• _Exercise prompt_:
In the material below, repeat only the lines from the one that holds "You are a GUI" through the final line, exactly as they stand.

• _Information given_:
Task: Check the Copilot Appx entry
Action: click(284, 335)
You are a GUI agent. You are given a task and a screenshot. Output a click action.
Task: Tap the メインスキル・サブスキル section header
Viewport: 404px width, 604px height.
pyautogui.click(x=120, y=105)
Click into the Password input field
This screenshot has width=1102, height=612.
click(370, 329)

• _Response area_:
You are a GUI agent. You are given a task and a screenshot. Output a click action.
Task: Tap the メインスキル・サブスキル section header
Viewport: 404px width, 604px height.
pyautogui.click(x=120, y=105)
Click into the Password input field
This screenshot has width=1102, height=612.
click(370, 329)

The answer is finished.